(Records from a dataset)
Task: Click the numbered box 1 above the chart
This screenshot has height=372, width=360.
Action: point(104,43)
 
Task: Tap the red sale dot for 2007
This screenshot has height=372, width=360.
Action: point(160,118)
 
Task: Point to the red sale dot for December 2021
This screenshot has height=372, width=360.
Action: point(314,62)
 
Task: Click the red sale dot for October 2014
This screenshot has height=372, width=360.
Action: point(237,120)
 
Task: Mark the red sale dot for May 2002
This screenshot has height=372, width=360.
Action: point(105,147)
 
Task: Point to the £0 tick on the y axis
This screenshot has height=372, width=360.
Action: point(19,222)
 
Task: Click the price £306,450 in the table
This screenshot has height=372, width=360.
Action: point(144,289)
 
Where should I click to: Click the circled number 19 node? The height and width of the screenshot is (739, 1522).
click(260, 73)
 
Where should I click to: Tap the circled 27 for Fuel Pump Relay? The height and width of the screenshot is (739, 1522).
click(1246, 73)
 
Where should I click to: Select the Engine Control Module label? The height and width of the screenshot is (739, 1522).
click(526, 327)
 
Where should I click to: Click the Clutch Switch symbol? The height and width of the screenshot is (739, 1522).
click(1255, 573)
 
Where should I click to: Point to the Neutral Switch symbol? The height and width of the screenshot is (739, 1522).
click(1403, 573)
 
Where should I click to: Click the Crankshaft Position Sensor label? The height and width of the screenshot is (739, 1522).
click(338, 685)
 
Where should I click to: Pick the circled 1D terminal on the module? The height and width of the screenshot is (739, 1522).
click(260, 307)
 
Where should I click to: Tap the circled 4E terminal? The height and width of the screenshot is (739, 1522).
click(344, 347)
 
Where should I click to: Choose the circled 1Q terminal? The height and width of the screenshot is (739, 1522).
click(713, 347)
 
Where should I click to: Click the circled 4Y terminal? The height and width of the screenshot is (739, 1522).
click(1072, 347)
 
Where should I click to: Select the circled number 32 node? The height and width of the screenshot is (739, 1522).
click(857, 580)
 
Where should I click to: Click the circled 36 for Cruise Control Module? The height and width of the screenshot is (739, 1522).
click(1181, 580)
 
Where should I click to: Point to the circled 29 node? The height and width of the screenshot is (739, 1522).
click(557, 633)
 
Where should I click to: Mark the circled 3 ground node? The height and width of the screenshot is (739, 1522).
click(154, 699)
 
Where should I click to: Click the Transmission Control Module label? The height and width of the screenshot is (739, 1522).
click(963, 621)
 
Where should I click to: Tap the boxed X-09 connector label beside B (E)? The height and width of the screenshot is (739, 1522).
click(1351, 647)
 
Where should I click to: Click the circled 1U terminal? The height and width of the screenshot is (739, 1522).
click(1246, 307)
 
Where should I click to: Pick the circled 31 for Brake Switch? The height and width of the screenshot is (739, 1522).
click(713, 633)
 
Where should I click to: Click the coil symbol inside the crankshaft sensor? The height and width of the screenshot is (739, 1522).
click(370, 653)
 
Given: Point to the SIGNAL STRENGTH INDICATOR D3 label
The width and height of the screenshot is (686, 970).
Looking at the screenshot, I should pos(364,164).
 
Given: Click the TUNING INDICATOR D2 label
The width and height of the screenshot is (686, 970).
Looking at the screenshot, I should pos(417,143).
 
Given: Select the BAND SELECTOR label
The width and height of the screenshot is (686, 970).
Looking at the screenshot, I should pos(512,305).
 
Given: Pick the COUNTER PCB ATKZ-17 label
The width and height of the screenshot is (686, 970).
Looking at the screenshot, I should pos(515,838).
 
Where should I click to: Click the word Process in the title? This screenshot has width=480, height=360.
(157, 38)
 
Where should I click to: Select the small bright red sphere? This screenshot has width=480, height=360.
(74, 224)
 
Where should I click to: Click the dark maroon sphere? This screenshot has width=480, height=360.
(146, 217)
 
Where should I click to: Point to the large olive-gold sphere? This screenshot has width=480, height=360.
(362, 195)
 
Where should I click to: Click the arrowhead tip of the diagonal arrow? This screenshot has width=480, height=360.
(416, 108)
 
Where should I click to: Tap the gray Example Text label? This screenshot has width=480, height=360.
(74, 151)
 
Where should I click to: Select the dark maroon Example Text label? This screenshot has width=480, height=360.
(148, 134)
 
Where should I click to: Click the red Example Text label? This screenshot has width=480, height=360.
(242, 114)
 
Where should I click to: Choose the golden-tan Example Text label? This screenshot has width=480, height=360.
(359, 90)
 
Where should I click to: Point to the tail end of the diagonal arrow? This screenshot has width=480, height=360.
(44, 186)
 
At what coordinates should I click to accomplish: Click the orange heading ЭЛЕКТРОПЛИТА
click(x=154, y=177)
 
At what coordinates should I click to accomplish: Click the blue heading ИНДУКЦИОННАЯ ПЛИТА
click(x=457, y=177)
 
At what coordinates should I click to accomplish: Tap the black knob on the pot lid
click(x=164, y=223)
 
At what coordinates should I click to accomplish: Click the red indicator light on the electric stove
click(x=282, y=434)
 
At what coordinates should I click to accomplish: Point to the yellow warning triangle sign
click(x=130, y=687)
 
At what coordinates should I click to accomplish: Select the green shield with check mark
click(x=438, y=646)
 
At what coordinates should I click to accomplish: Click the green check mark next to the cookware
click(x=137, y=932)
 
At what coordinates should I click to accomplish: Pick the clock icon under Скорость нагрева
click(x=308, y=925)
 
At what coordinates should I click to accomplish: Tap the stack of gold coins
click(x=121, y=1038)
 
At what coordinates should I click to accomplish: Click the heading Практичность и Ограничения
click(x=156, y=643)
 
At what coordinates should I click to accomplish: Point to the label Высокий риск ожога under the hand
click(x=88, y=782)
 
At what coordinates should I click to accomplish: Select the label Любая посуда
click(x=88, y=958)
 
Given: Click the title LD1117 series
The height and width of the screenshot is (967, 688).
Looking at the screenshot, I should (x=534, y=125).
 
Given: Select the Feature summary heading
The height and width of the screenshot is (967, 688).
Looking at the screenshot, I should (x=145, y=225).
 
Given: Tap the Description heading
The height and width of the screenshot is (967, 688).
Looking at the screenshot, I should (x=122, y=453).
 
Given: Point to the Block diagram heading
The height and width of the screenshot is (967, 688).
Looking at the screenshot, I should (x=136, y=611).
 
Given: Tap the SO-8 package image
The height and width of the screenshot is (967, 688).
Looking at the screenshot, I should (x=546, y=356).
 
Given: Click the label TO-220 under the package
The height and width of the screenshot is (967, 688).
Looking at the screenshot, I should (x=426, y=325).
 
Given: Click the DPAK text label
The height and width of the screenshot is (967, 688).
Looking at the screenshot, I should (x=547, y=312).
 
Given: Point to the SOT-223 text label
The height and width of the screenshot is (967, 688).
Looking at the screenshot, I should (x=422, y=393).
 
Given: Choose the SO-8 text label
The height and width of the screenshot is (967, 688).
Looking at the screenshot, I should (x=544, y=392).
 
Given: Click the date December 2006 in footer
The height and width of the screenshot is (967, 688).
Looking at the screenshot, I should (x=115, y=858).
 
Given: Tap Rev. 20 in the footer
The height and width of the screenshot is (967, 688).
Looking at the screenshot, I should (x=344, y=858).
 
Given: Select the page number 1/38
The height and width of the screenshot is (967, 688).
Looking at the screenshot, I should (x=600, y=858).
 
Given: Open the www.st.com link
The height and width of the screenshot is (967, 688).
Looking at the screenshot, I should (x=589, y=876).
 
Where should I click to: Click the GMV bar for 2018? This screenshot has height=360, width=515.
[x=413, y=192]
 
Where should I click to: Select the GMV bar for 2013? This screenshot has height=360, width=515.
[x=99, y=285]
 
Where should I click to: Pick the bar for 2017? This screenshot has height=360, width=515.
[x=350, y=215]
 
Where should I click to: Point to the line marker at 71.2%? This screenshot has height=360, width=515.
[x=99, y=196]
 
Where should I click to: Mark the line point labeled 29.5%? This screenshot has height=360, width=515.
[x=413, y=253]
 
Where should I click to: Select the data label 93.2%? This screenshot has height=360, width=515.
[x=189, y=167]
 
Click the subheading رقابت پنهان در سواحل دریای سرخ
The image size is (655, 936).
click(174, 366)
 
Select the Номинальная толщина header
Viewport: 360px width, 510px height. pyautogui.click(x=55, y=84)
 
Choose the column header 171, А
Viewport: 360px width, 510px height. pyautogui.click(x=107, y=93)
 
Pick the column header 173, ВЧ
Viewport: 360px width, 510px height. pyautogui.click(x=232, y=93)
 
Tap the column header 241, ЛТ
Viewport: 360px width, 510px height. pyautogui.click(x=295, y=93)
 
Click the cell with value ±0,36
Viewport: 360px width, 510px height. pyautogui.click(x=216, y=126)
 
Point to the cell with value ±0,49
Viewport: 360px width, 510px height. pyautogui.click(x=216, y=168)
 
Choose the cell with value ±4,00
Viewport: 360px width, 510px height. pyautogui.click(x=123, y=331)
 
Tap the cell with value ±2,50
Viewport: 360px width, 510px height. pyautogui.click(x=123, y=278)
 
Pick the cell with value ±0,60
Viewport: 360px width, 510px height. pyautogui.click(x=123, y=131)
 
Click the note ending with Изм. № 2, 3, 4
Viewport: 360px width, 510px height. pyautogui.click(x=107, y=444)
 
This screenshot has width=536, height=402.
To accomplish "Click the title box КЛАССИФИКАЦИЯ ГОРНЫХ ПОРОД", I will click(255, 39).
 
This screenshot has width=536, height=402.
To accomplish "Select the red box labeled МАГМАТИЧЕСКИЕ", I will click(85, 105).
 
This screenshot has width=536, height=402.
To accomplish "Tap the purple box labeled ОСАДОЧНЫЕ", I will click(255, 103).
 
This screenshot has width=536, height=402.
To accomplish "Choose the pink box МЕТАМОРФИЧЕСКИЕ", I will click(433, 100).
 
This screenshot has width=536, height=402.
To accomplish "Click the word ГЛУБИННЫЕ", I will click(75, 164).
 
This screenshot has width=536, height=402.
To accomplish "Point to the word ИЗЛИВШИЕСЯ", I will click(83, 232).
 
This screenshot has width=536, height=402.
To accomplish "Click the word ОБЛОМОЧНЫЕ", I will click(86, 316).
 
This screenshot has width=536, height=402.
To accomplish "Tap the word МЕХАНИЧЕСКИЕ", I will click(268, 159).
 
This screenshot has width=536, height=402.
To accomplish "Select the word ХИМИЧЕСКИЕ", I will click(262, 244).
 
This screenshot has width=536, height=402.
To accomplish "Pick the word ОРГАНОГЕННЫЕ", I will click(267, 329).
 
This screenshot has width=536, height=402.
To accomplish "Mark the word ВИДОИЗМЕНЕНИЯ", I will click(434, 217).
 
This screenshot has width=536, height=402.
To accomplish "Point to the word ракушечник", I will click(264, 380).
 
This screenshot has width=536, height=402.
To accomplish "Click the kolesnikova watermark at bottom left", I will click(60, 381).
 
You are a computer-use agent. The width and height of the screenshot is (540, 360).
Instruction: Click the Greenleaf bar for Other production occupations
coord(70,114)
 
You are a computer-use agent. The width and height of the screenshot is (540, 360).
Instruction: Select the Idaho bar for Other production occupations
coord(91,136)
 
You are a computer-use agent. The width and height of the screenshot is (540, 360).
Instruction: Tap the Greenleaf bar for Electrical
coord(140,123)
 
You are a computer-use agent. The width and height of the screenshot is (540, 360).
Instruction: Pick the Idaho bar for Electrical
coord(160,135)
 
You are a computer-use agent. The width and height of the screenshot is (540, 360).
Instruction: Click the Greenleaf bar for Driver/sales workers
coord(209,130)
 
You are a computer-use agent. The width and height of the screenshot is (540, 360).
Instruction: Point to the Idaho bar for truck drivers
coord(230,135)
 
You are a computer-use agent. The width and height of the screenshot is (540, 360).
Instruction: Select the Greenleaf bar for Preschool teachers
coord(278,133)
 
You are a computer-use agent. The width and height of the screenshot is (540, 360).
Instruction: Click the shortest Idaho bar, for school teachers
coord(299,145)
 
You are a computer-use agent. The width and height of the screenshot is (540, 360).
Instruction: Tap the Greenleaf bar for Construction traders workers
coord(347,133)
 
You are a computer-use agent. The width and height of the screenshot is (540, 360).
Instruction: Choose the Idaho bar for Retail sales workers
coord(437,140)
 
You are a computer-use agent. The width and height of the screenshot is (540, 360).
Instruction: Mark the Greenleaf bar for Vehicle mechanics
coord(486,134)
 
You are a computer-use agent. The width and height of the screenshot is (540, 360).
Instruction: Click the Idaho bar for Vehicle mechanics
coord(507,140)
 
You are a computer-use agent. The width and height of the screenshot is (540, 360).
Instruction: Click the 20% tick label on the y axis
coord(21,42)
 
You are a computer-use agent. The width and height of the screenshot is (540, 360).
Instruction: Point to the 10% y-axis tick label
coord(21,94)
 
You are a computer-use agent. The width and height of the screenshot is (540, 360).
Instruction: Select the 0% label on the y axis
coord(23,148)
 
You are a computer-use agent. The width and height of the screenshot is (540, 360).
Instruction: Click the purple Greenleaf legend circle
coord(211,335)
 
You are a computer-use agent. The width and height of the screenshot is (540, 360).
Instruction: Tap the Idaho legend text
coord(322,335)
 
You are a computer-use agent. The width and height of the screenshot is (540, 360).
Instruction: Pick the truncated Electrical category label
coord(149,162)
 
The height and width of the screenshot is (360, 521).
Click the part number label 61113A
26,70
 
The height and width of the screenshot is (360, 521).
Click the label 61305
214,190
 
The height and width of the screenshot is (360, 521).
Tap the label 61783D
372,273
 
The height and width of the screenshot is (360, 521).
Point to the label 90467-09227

WORK TO DO → Could you copy out, unchanged, the stretch of items from the very start through the line containing "click(1072, 347)", including both ends?

RESULT →
Task: Click the numbered box 1 above the chart
This screenshot has height=372, width=360.
Action: point(104,43)
 
Task: Tap the red sale dot for 2007
This screenshot has height=372, width=360.
Action: point(160,118)
 
Task: Point to the red sale dot for December 2021
This screenshot has height=372, width=360.
Action: point(314,62)
 
Task: Click the red sale dot for October 2014
This screenshot has height=372, width=360.
Action: point(237,120)
 
Task: Mark the red sale dot for May 2002
This screenshot has height=372, width=360.
Action: point(105,147)
 
Task: Point to the £0 tick on the y axis
This screenshot has height=372, width=360.
Action: point(19,222)
 
Task: Click the price £306,450 in the table
This screenshot has height=372, width=360.
Action: point(144,289)
 
Where should I click to: Click the circled number 19 node? The height and width of the screenshot is (739, 1522).
click(260, 73)
 
Where should I click to: Tap the circled 27 for Fuel Pump Relay? The height and width of the screenshot is (739, 1522).
click(1246, 73)
 
Where should I click to: Select the Engine Control Module label? The height and width of the screenshot is (739, 1522).
click(526, 327)
 
Where should I click to: Click the Clutch Switch symbol? The height and width of the screenshot is (739, 1522).
click(1255, 573)
 
Where should I click to: Point to the Neutral Switch symbol? The height and width of the screenshot is (739, 1522).
click(1403, 573)
 
Where should I click to: Click the Crankshaft Position Sensor label? The height and width of the screenshot is (739, 1522).
click(338, 685)
 
Where should I click to: Pick the circled 1D terminal on the module? The height and width of the screenshot is (739, 1522).
click(260, 307)
 
Where should I click to: Tap the circled 4E terminal? The height and width of the screenshot is (739, 1522).
click(344, 347)
 
Where should I click to: Choose the circled 1Q terminal? The height and width of the screenshot is (739, 1522).
click(713, 347)
 
Where should I click to: Click the circled 4Y terminal? The height and width of the screenshot is (739, 1522).
click(1072, 347)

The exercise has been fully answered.